3. A supervisory unit for controlling radio-telephone equipment at a station which includes a dial telephone substation and radio transmitter and receiver means for transmitting and receiving voice and control sigals for the telephone substation, said supervisory unit including in combination, detector means for receiving audio tone signal groups from the receiver means and for producing direct current pulses in response to tone signals of particular frequencies, pulse selector means coupled to said detector means for identifying a predetermined code formed by pulse groups, control means coupled to the telephone substation for providing operation thereof, said selector means being coupled to said control means to operate the same in response to reception of the predetermined code, an astable circuit for producing regularly recurring pulses, oscillator means producing tones of a plurality of frequencies, said control means being coupled to said astable circuit and to said oscillator means for controlling operation of said astable circuit and for applying tones from said oscillator means to the transmitter means for providing control operations in response to pulses from said astable circuit, said control means being responsive to dial pulses from the telephone substation to apply tone pulses from said oscillator means to the transmitter means.

> Directions
1. Translate this sentence from the patent claim into Spanish: "A supervisory unit for controlling radio-telephone equipment at a station which includes a dial telephone substation and radio transmitter and receiver means for transmitting and receiving voice and control sigals for the telephone substation, said supervisory unit including in combination, detector means for receiving audio tone signal groups from the receiver means and for producing direct current pulses in response to tone signals of particular frequencies, pulse selector means coupled to said detector means for identifying a predetermined code formed by pulse groups, control means coupled to the telephone substation for providing operation thereof, said selector means being coupled to said control means to operate the same in response to reception of the predetermined code, an astable circuit for producing regularly recurring pulses, oscillator means producing tones of a plurality of frequencies, said control means being coupled to said astable circuit and to said oscillator means for controlling operation of said astable circuit and for applying tones from said oscillator means to the transmitter means for providing control operations in response to pulses from said astable circuit, said control means being responsive to dial pulses from the telephone substation to apply tone pulses from said oscillator means to the transmitter means."
2. List every component that the patent claim says the supervisory unit includes in combination.
3. Continue the patent claim on the radio-telephone supervisory unit from where it stops.

> Recorded data
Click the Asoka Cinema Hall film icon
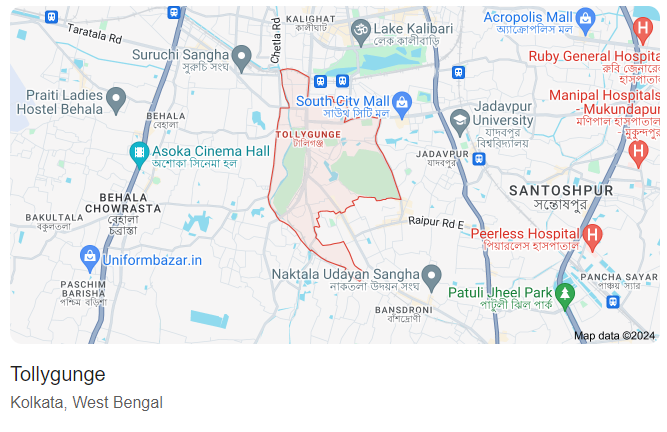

> Results by task
1. Una unidad de supervisión para controlar equipos de radioteléfono en una estación que incluye una subestación telefónica de marcación y medios transmisores y receptores de radio para transmitir y recibir señales de voz y de control para la subestación telefónica, incluyendo dicha unidad de supervisión, en combinación, medios detectores para recibir grupos de señales de tono de audio desde los medios receptores y para producir impulsos de corriente continua en respuesta a señales de tono de frecuencias particulares, medios selectores de impulsos acoplados a dichos medios detectores para identificar un código predeterminado formado por grupos de impulsos, medios de control acoplados a la subestación telefónica para proporcionar el funcionamiento de la misma, estando dichos medios selectores acoplados a dichos medios de control para accionarlos en respuesta a la recepción del código predeterminado, un circuito astable para producir impulsos que se repiten regularmente, medios osciladores que producen tonos de una pluralidad de frecuencias, estando dichos medios de control acoplados a dicho circuito astable y a dichos medios osciladores para controlar el funcionamiento de dicho circuito astable y para aplicar tonos de dichos medios osciladores a los medios transmisores con el fin de proporcionar operaciones de control en respuesta a impulsos de dicho circuito astable, respondiendo dichos medios de control a impulsos de marcación procedentes de la subestación telefónica para aplicar impulsos de tono de dichos medios osciladores a los medios transmisores.

2.
- detector means
- pulse selector means
- control means
- an astable circuit
- oscillator means

3.
4. A supervisory unit for controlling radio-telephone equipment at a station which includes a dial telephone substation and radio transmitter and receiver means for transmitting and receiving voice and control signals for the telephone substation, said supervisory unit including in combination, detector means for receiving tone signal groups from the receiver means and for producing direct current pulses in response to tone signals of particular frequencies, pulse selector means coupled to said detector means for identifying a predetermined code formed by pulse groups, control means coupled to the telephone substation for providing operation thereof, said selector means being coupled to said control means to operate the same in response to the reception of the predetermined code, an astable circuit for producing regularly recurring pulses, oscillator means for producing tones of a plurality of frequencies, said control means being coupled to said astable circuit and to said oscillator means for controlling operation of said astable circuit and for causing said oscillator means to apply alternate tones of different freqeuncies to the transmitter means for providing disconnect action in response to pulses from said astable circuit, said control means being responsive to said selector means to interrupt said astable circuit to produce pulse groups corresponding to the predetermined code and to apply tones representing said pulse groups to the transmitter means for identifying the substation, and said control means being responsive to dial pulses from the telephone substation to apply tone pulses from said oscillator means to the transmitter means.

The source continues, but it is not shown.